— Start of Records supplied —

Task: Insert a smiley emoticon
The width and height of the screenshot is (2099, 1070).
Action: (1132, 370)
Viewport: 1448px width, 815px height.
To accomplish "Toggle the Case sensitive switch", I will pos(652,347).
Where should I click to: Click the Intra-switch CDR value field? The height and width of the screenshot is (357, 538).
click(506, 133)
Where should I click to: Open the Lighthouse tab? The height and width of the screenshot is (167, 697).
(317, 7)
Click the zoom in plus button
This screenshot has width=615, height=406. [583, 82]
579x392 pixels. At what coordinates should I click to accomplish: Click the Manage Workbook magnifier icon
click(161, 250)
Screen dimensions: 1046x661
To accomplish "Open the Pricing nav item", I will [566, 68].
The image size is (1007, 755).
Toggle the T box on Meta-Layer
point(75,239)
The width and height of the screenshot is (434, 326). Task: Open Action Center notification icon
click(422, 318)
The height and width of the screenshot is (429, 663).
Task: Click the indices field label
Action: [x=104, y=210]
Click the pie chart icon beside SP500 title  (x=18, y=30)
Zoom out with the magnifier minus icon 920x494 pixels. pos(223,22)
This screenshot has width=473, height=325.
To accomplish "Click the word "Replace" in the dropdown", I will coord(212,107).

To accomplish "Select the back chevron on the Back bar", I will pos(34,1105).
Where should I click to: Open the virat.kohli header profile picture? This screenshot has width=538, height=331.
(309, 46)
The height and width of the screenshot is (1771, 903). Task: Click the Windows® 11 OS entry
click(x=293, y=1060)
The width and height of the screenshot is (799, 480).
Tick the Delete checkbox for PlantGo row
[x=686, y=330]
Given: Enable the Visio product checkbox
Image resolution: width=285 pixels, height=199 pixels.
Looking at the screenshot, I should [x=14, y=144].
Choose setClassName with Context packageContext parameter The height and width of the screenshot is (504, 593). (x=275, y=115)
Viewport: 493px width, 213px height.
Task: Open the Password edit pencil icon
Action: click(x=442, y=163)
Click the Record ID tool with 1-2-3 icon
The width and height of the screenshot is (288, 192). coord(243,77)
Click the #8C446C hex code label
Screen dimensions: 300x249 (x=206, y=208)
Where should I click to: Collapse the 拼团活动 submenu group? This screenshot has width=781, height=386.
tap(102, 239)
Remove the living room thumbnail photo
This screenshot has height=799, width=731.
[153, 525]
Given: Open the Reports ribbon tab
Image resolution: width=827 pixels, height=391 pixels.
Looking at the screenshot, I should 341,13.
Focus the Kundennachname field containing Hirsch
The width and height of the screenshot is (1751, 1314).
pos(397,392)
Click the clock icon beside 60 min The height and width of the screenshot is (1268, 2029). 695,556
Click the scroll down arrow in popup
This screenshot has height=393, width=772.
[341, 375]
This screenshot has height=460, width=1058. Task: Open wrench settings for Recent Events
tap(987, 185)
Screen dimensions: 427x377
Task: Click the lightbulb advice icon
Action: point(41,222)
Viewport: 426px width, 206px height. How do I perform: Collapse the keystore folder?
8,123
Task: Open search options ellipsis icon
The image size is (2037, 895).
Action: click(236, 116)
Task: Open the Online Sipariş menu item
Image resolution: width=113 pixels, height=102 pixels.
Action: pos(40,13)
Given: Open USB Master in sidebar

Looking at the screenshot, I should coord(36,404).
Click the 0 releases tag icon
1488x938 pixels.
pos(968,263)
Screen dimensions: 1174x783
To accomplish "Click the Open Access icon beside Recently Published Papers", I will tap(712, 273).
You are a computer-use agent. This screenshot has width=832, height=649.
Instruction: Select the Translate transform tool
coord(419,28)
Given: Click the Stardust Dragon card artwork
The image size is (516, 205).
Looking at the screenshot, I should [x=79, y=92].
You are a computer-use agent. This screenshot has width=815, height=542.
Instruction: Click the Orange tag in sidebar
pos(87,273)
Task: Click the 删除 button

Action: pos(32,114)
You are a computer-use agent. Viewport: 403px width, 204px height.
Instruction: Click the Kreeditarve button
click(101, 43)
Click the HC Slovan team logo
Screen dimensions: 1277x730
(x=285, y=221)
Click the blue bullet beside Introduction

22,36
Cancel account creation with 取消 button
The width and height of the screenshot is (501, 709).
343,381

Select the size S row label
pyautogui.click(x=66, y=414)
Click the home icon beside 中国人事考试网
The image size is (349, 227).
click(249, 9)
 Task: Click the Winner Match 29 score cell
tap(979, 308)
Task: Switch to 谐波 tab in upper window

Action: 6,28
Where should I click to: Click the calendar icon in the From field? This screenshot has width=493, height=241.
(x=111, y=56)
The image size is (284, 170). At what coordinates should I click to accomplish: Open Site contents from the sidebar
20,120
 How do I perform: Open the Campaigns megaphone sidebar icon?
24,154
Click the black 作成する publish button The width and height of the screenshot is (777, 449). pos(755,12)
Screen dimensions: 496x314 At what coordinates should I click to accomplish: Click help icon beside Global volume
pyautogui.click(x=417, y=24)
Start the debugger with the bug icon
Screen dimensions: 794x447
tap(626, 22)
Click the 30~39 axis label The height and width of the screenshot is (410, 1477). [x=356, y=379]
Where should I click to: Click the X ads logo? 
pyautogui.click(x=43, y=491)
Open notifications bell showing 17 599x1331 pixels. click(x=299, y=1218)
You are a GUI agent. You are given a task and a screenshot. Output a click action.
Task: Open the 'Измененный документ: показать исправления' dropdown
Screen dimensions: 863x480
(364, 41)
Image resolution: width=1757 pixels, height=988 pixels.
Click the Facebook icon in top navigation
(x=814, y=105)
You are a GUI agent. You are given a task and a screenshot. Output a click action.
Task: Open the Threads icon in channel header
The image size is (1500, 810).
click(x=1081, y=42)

— End of Records supplied —

Reproduce every line of the listing above exactly, from start to finish.

Task: Insert a smiley emoticon
The width and height of the screenshot is (2099, 1070).
Action: (1132, 370)
Viewport: 1448px width, 815px height.
To accomplish "Toggle the Case sensitive switch", I will pos(652,347).
Where should I click to: Click the Intra-switch CDR value field? The height and width of the screenshot is (357, 538).
click(506, 133)
Where should I click to: Open the Lighthouse tab? The height and width of the screenshot is (167, 697).
(317, 7)
Click the zoom in plus button
This screenshot has width=615, height=406. [583, 82]
579x392 pixels. At what coordinates should I click to accomplish: Click the Manage Workbook magnifier icon
click(161, 250)
Screen dimensions: 1046x661
To accomplish "Open the Pricing nav item", I will [566, 68].
The image size is (1007, 755).
Toggle the T box on Meta-Layer
point(75,239)
The width and height of the screenshot is (434, 326). Task: Open Action Center notification icon
click(422, 318)
The height and width of the screenshot is (429, 663).
Task: Click the indices field label
Action: [x=104, y=210]
Click the pie chart icon beside SP500 title  (x=18, y=30)
Zoom out with the magnifier minus icon 920x494 pixels. pos(223,22)
This screenshot has width=473, height=325.
To accomplish "Click the word "Replace" in the dropdown", I will coord(212,107).

To accomplish "Select the back chevron on the Back bar", I will pos(34,1105).
Where should I click to: Open the virat.kohli header profile picture? This screenshot has width=538, height=331.
(309, 46)
The height and width of the screenshot is (1771, 903). Task: Click the Windows® 11 OS entry
click(x=293, y=1060)
The width and height of the screenshot is (799, 480).
Tick the Delete checkbox for PlantGo row
[x=686, y=330]
Given: Enable the Visio product checkbox
Image resolution: width=285 pixels, height=199 pixels.
Looking at the screenshot, I should [x=14, y=144].
Choose setClassName with Context packageContext parameter The height and width of the screenshot is (504, 593). (x=275, y=115)
Viewport: 493px width, 213px height.
Task: Open the Password edit pencil icon
Action: click(x=442, y=163)
Click the Record ID tool with 1-2-3 icon
The width and height of the screenshot is (288, 192). coord(243,77)
Click the #8C446C hex code label
Screen dimensions: 300x249 (x=206, y=208)
Where should I click to: Collapse the 拼团活动 submenu group? This screenshot has width=781, height=386.
tap(102, 239)
Remove the living room thumbnail photo
This screenshot has height=799, width=731.
[153, 525]
Given: Open the Reports ribbon tab
Image resolution: width=827 pixels, height=391 pixels.
Looking at the screenshot, I should 341,13.
Focus the Kundennachname field containing Hirsch
The width and height of the screenshot is (1751, 1314).
pos(397,392)
Click the clock icon beside 60 min The height and width of the screenshot is (1268, 2029). 695,556
Click the scroll down arrow in popup
This screenshot has height=393, width=772.
[341, 375]
This screenshot has height=460, width=1058. Task: Open wrench settings for Recent Events
tap(987, 185)
Screen dimensions: 427x377
Task: Click the lightbulb advice icon
Action: point(41,222)
Viewport: 426px width, 206px height. How do I perform: Collapse the keystore folder?
8,123
Task: Open search options ellipsis icon
The image size is (2037, 895).
Action: click(236, 116)
Task: Open the Online Sipariş menu item
Image resolution: width=113 pixels, height=102 pixels.
Action: pos(40,13)
Given: Open USB Master in sidebar

Looking at the screenshot, I should coord(36,404).
Click the 0 releases tag icon
1488x938 pixels.
pos(968,263)
Screen dimensions: 1174x783
To accomplish "Click the Open Access icon beside Recently Published Papers", I will tap(712, 273).
You are a computer-use agent. This screenshot has width=832, height=649.
Instruction: Select the Translate transform tool
coord(419,28)
Given: Click the Stardust Dragon card artwork
The image size is (516, 205).
Looking at the screenshot, I should [x=79, y=92].
You are a computer-use agent. This screenshot has width=815, height=542.
Instruction: Click the Orange tag in sidebar
pos(87,273)
Task: Click the 删除 button

Action: pos(32,114)
You are a computer-use agent. Viewport: 403px width, 204px height.
Instruction: Click the Kreeditarve button
click(101, 43)
Click the HC Slovan team logo
Screen dimensions: 1277x730
(x=285, y=221)
Click the blue bullet beside Introduction

22,36
Cancel account creation with 取消 button
The width and height of the screenshot is (501, 709).
343,381

Select the size S row label
pyautogui.click(x=66, y=414)
Click the home icon beside 中国人事考试网
The image size is (349, 227).
click(249, 9)
 Task: Click the Winner Match 29 score cell
tap(979, 308)
Task: Switch to 谐波 tab in upper window

Action: 6,28
Where should I click to: Click the calendar icon in the From field? This screenshot has width=493, height=241.
(x=111, y=56)
The image size is (284, 170). At what coordinates should I click to accomplish: Open Site contents from the sidebar
20,120
 How do I perform: Open the Campaigns megaphone sidebar icon?
24,154
Click the black 作成する publish button The width and height of the screenshot is (777, 449). pos(755,12)
Screen dimensions: 496x314 At what coordinates should I click to accomplish: Click help icon beside Global volume
pyautogui.click(x=417, y=24)
Start the debugger with the bug icon
Screen dimensions: 794x447
tap(626, 22)
Click the 30~39 axis label The height and width of the screenshot is (410, 1477). [x=356, y=379]
Where should I click to: Click the X ads logo? 
pyautogui.click(x=43, y=491)
Open notifications bell showing 17 599x1331 pixels. click(x=299, y=1218)
You are a GUI agent. You are given a task and a screenshot. Output a click action.
Task: Open the 'Измененный документ: показать исправления' dropdown
Screen dimensions: 863x480
(364, 41)
Image resolution: width=1757 pixels, height=988 pixels.
Click the Facebook icon in top navigation
(x=814, y=105)
You are a GUI agent. You are given a task and a screenshot. Output a click action.
Task: Open the Threads icon in channel header
The image size is (1500, 810).
click(x=1081, y=42)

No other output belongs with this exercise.